Saturday, February 27, 2010

Wednesday, February 24, 2010


I heard that last week in NYC was Fashion Week.
Well, we are a long way from spring around here (we are long way from NYC too) but we have a few of our own fashions to share.

Our first designer loves the princess look and doesn't shy away from accessories.

In menswear, business attire is always appropriate...
...but for the modern man we have robot-wear.
For the man who craves adventure, western wear is a good choice.
For the more mature man we have a darker look.
And finally, the outfit that is sure to become the uniform for busy moms everywhere...

Monday, February 22, 2010


Family traditions are the fibers that weave us together.  Through these shared experiences, individuals are created into a unified story. 
A story with many characters, with chapters of happiness, loss, trials and triumphs.  A story to share and pass on.  

My list of 1000 gifts continues...

26.  the chipped blue pot and ancient wooden spoon that served up my Grandmother's wild      rice at every holiday occasion during my childhood
27.  sisters mixing up our Saturday morning pancake tradition
28.  pasta night at our house complete with candles and "Italian Dinner Music" 
29.  Tuesday night pizza and Wii tournament 
30.  tucking in my children with the same technique my Grandmother used - a tight head to toes "tuck-tuck"
31.  the sleds that have given rides to 4 generations of my husbands family
32.  introducing children to old family traditions - rolling the minulati
33. the train running around my Grandparents Christmas tree that now runs around mine
34.  the powdered sugar donuts that Santa leaves along with a new toothbrush

Thank you Lord for the traditions old and new that bind us together.  

Sunday, February 21, 2010


One of the pleasures of winter that I have just discovered is snow ice cream.  I can't believe how good it is!  I grew up in Oklahoma and although we had cold temperatures and the occasional snow we just put up with winter knowing it would soon be over.  Since moving to New England I have really enjoyed winter as a beautiful season that extends way beyond Christmas and has surprising delights.

I have to say I was skeptical about snow ice cream.  I thought for sure it would be more like a snow cone; sweet slushy ice that can only dream of being classified as ice cream.  
I stand corrected.  

Look at this!  My kids and I made it in a matter of minutes.  No turning the crank in the hot sun until you think your arm will fall off.  No adult telling you that making homemade ice cream is a test of patience and endurance.  
It's quick, and delicious and only takes a few ingredients.

If you are lucky enough to live in snow country you must try it.

Snow Ice Cream 
Here are your basic ingredients:
3/4 cup half and half
3/4 cup sugar
1 tsp. vanilla
4 cups packed fresh snow

for vanilla-maple flavor: add 2 tsp vanilla, reduce the sugar to 1/2 cup and add 1/3 cup maple syrup  

for strawberry:  add 1/2 cup chopped frozen strawberries and one of the following - 1/4 cup strawberry Quik drink mix or strawberry pancake or ice cream topping

for chocolate: add 1/4 cup Hershey's chocolate syrup and 1/4 cup instant hot chocolate mix or chocolate drink mix such as Quik or Ovaltine

First mix your ice cream base and head outside.
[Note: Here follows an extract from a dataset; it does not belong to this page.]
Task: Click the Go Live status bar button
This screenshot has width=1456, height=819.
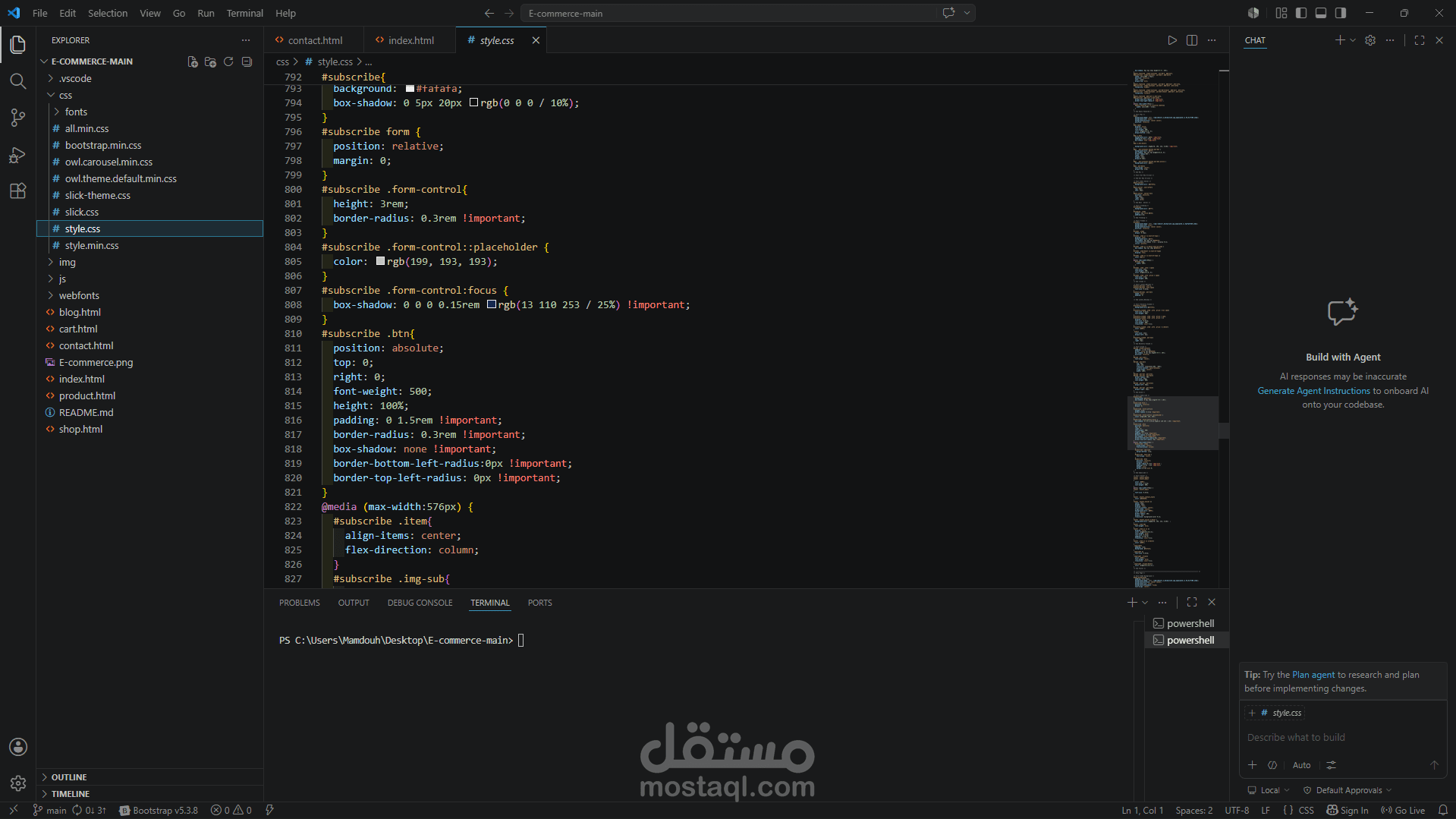Action: (x=1403, y=810)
It's best to mix it up and enjoy it outside.  
Here we have set up an ice cream bar on our snow covered picnic table.  
These are the flavor bases.
Collect 4 cups packed snow for each flavor.
Dump the snow in the flavor base and mix quickly - licking the spoon is optional.
Even daddy wants seconds.

Friday, February 19, 2010


The Power of Half by Kevin Salwen: Book Cover     
Have you heard of this book?  
It is an interesting story that has been making the rounds on all the news shows.  I took my son to see the author and his daughter speak at a local school earlier in the week.  We bought a copy of the book.  Here we are with Mr Salwen and his daughter Hannah.
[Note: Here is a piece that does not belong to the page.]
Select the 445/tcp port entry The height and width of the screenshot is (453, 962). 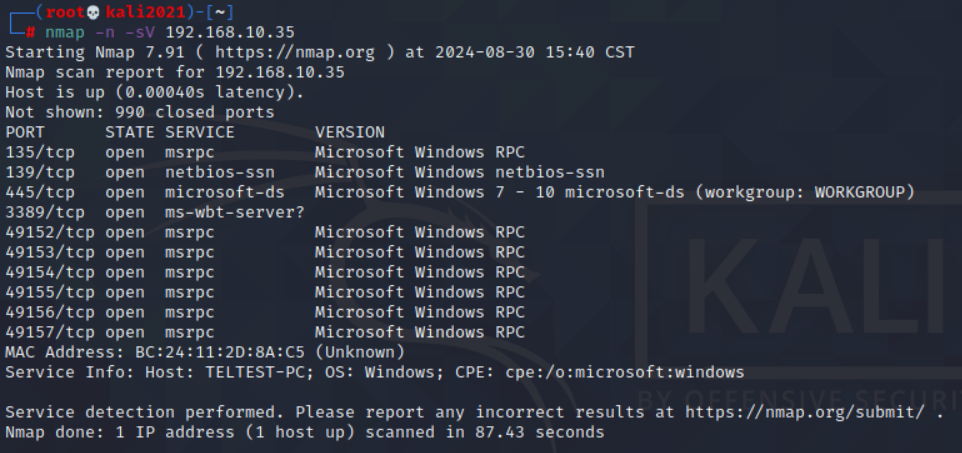pyautogui.click(x=40, y=192)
So the story is -  The family made a radical decision to stop the forward motion of always wanting more, upgrading their lives, so to speak, with newer cars, bigger homes, fancier vacations, and the next rung up on the career ladder.  They sold their home and gave half the money to help others.  Very inspiring story that has sold lots of books but also gained a few naysayers. When you read the book you realize they are not the typical American family.  They sold a 2 million dollar, 6000 square foot, historic home in Atlanta.  So a family of 4 in a 1 million dollar, 3000 square foot home, still sounds pretty nice. When I asked what was the thing they were afraid to let go of during the process of downsizing that they were surprised to find they didn't miss at all, Hannah's answer was the cool old elevator in their home that went up to her room.  Yikes!  I was hoping for a more profound answer.  
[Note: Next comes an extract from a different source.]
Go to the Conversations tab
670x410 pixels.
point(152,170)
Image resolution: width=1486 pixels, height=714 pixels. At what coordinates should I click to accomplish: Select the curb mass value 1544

Having said all that,  I still found it a thought provoking idea.  The idea behind the title "Power of Half" is a great concept. 
     "Why half?  Because it's measurable.  Often when caring individuals see social problems, our gut reaction is "I ought to do more."  But "more" is too vague to be useful, and we usually end up not doing much of anything.  By contrast, "half" provides a metric to live with, a way to set a standard to push us to achieve." (from the book's introduction) 
They also describe a moment when they really got how much a little to them means a lot to someone else when they participated in the opening of a corn mill in a small village in Ghana Africa that cost $6000.  It was a life changing moment for the villagers and the same price as the braces on their son's teeth.

I'm only a few chapters into the book but we have had a few discussions around the dinner table about what "half" we could give. You could give half your clothes,  sell half your toys, give half the time you normally spend watching television to helping others.  Half of something is tangible especially to children.   We are thinking on it and hope to unveil a "half" project of our own soon.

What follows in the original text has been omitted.